BRASÍLIA – Por 348 votos a favor e 110 contra, a Câmara aprovou ontem, em primeiro turno, o aumento de quatro para cinco anos dos mandatos do Executivo e Legislativo. Se confirmada, a medida atinge a partir 2022 o presidente da República, governadores, senadores e deputados. O aumento dos mandatos vem duas semanas após a Câmara aprovar, também em primeiro turno, o fim da reeleição para os cargos executivos. As mudanças terão que ser aprovadas em mais um turno na Câmara e outras duas vezes no Senado.

O plenário, porém, rejeitou, por 225 votos a 220, emenda à PEC da reforma política (182/07) que previa a coincidência das eleições municipais e gerais e aprovou, por 419 votos a 8, a fixação em quatro anos dos mandatos de prefeitos e vereadores eleitos em 2016 – o mandato de cinco anos valeria a partir das eleições de 2020.

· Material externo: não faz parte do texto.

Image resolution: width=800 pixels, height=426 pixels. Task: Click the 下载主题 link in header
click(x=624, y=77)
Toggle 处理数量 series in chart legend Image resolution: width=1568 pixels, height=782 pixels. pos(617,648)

Assim, passado a disputa municipal de 2020, o País terá pleitos em 2022 (gerais), 2025 (municipais) e 2027 (gerais). Como o mandato passou a ser um número ímpar, as eleições ocorrerão a cada dois ou três anos, alternadamente. No início da sessão, a Câmara rejeitou o fim do voto obrigatório (311 a 134).

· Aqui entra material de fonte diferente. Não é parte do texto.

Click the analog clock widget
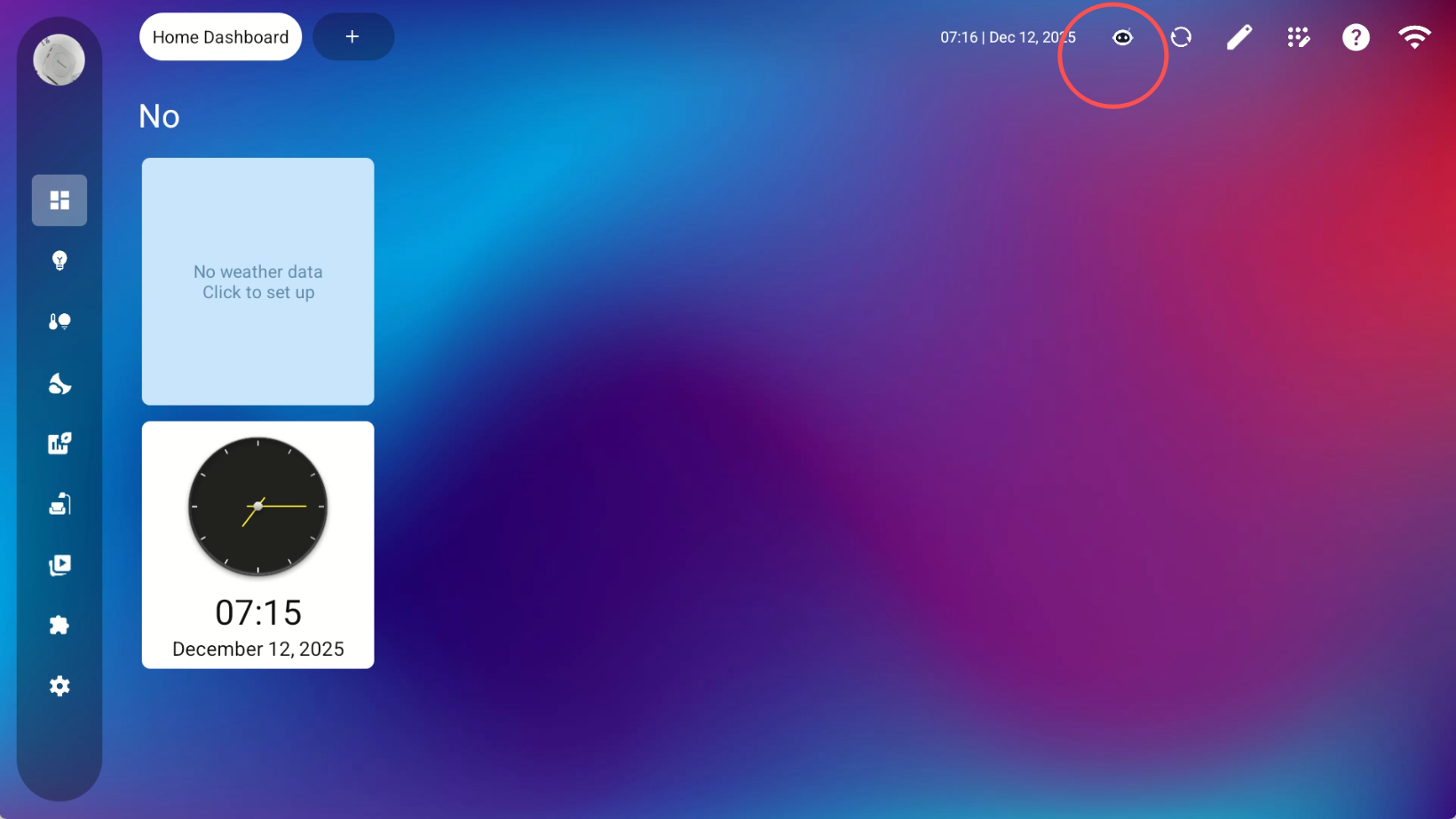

A votação da emenda que aumentou os mandatos teve o apoio da maioria dos partidos, mas provocou muita polêmica. Deputados do DEM, contrários ao aumento dos mandatos de quatro para cinco anos, criticaram a emenda e disseram que, da forma como estava redigida, poderia abrir brecha para a prorrogação de mandatos da presidente Dilma Rousseff, dos governadores e deputados eleitos em 2014.

Embora a emenda afirme textualmente que o presidente, governadores e deputados eleitos em 2018 terão mandatos de quatro anos, deputados consideraram pouco explícita a redação do texto. Prontamente, o presidente da Casa, Eduardo Cunha (PMDB-RJ), e o relator da reforma política, deputado Rodrigo Maia (DEM-RJ), se posicionaram reforçando que não valeria para os atuais mandatários.

De acordo com o texto, os únicos que já teriam os mandatos ampliados na próxima elei- ção seriam os senadores eleitos em 2018, que receberiam nove anos de mandato. Isso permitiria que a partir de 2027 todos os três senadores dos Estados fossem eleitos no mesmo ano para mandatos de cinco anos – contra os oito anos atuais. A mudança no mandato deles, no entanto, deve enfrentar fortes resistências no Senado.